Show only those lines of the entries where the string "computer" is found.
┏━━
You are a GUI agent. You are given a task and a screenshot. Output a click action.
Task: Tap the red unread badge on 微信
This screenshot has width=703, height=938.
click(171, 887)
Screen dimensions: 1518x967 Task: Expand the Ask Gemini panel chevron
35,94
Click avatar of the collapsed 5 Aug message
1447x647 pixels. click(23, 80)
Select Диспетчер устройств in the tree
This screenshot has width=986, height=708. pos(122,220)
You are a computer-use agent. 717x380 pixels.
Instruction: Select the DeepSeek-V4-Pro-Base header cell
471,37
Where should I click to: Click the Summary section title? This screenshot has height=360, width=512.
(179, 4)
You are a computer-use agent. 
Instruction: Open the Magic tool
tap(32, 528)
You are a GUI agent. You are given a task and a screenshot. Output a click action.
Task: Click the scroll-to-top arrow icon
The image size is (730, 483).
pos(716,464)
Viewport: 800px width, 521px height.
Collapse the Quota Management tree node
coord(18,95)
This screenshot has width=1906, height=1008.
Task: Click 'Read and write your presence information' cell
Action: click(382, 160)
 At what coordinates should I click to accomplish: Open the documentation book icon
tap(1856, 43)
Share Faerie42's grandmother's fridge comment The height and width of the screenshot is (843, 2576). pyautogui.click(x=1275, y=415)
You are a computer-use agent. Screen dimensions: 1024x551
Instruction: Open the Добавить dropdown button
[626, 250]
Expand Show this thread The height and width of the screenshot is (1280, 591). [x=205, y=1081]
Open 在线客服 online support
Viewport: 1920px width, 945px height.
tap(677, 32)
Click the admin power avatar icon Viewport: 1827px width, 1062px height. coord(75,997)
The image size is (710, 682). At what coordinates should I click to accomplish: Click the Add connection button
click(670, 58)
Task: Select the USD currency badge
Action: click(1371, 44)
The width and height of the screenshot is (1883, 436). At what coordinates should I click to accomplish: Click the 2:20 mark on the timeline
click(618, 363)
┗━━
Written solution:
You are a computer-use agent. 717x380 pixels.
You are a computer-use agent. 
You are a computer-use agent. Screen dimensions: 1024x551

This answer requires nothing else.